Chloroplasts engaged in oxygenic photosynthesis frequently overproduce reactive oxygen species (ROS) under stress conditions, with singlet oxygen (1O2) being particularly harmful due to its high reactivity and short lifespan. The nuclear-encoded chloroplast protein EXECUTER1 (EX1) senses elevated 1O2 levels through Trp643 oxidation and undergoes proteolysis, a process essential for activating 1O2-induced EX1-mediated chloroplast-to-nucleus retrograde signaling (1O2-EX1 signaling). However, the link between EX1 proteolysis and subsequent nuclear transcriptome changes remains unclear. In this study, we isolated SOF1 (suppressor of flu 1) through a forward genetic screen using EMS-mutagenized flu mutant seeds of Arabidopsis thaliana harboring Flag-fused EX1 driven by its native promoter (referred to as fluEX1). Like flu, fluEX1 plants conditionally produce 1O2 in chloroplasts upon a dark-to-light shift.
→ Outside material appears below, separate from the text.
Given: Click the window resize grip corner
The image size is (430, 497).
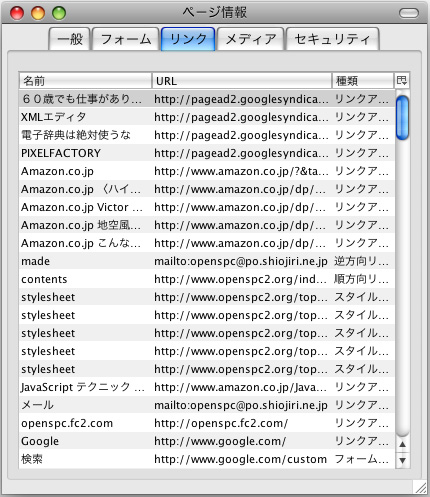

In the fluEX1 sof1, all 1O2-induced stress responses are largely suppressed, despite 1O2 levels being similar to those in the fluEX1. SOF1 encodes the chloroplast outer envelope-anchored preprotein import receptor TOC33. While TOC33 loss does not affect EX1 import, abundance, localization, and 1O2-induced proteolysis in the chloroplast, it blocks 1O2-induced chloroplast-to-nucleus retrograde signaling. TOC33 interacts with the UVR domain of EX1 (EX1-UVR) in the chloroplast envelope, facilitating 1O2-induced decrease of the chloroplast EX1-UVR and increase of the nucleus EX1-UVR. Moreover, ectopic expression of EX1-UVR outside of the chloroplast bypasses the restrictive barrier imposed by the chloroplast envelope, activating 1O2 signaling and inducing stress responses. Our findings demonstrate that SOF1/TOC33 mediates 1O2-EX1 signaling from the chloroplast to the nucleus and that the EX1-UVR domain can substitute for full-length EX1 in this signaling pathway.